Seasonality in terrestrial carbon fluxes is due to many factors, including GPP, ecosystem respiration, and carbon losses from fires and land use change. Our analysis focuses on the seasonal amplitude of CO₂ from coupled simulations (CMIP and CESM) and NBP fluxes from land-only simulations (CLM5). Net biome production is the terrestrial carbon flux from CLM5 that is passed to the atmosphere in coupled simulations. We quantify the seasonal amplitude of CO₂ and NBP as the absolute difference between the annual maximum and minimum monthly averaged fluxes, representing the net source or sink of carbon fluxes to the atmosphere. Note that maximum NBP values indicate the peak net carbon sink. The linear trend in amplitude through time was removed from the calculations of the mean annual cycle. All amplitude analysis focuses on the Northern Hemisphere, > 30 ^oN, unless otherwise specified.
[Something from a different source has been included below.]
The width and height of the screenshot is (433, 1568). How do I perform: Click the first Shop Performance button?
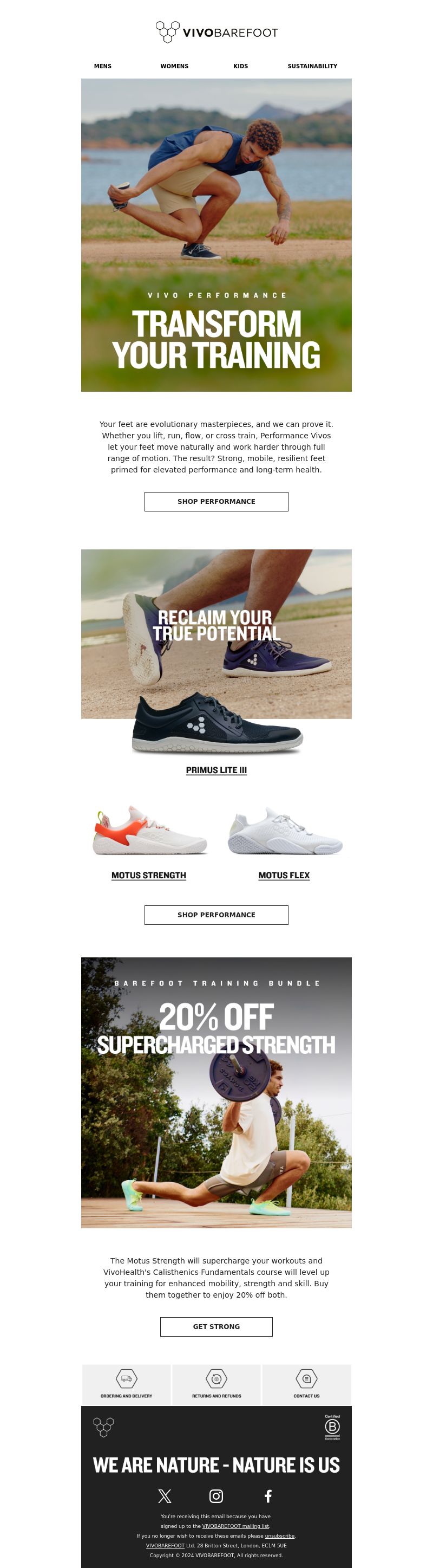pyautogui.click(x=216, y=502)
The Northern Hemisphere has larger land area and more dramatic changes in the seasonal cycle of carbon fluxes.

The trends in amplitude for CESM1 and CESM2 were evaluated against trends in observational data (see description above) from the National Oceanic and Atmospheric Administration’s CO₂ flask network⁴⁶ (https://www.esrl.noaa.gov/gmd/ccgg/). The model data were available from 1970 through 2020 by combining historical (through 2005 for CESM1 and 2014 for CESM2) and future (RCP8.5 for CESM1 and SSP5-85 for CESM2) scenarios. Each station has a different record length within this time, so we truncate the model timeseries to have the same start and end year as the observational record for each station. Some stations have missing data for individual years within the middle of their time series, and our approach effectively assumes zero anomalies from climatology for these years. Regression slopes (b) and intercepts (a) were calculated using a least squares linear regression approach. Uncertainties on the slope (b) were calculated by resampling the residuals from the original regression slope. The original data were given by CO₂(y)  =  a  +  by + e(y), where y is year and e represents the residuals from the original regression slope for each year. For a timeseries of length N, we randomly sample, with replacement, N values from the distribution of e(y), generate a new time series CO₂’(y) = a + by + e’(y) where e’(y) are the randomly resampled residuals, and compute the least squared regression slope of this new time series. We repeat this 1000 times to generate a distribution of 1000 estimates of the regression slope, centered on the original, and estimate the uncertainty on the regression slope as the 2.5^th and 97.5^th percentile range of these bootstrapped slopes, encompassing 95% of the resampled slopes.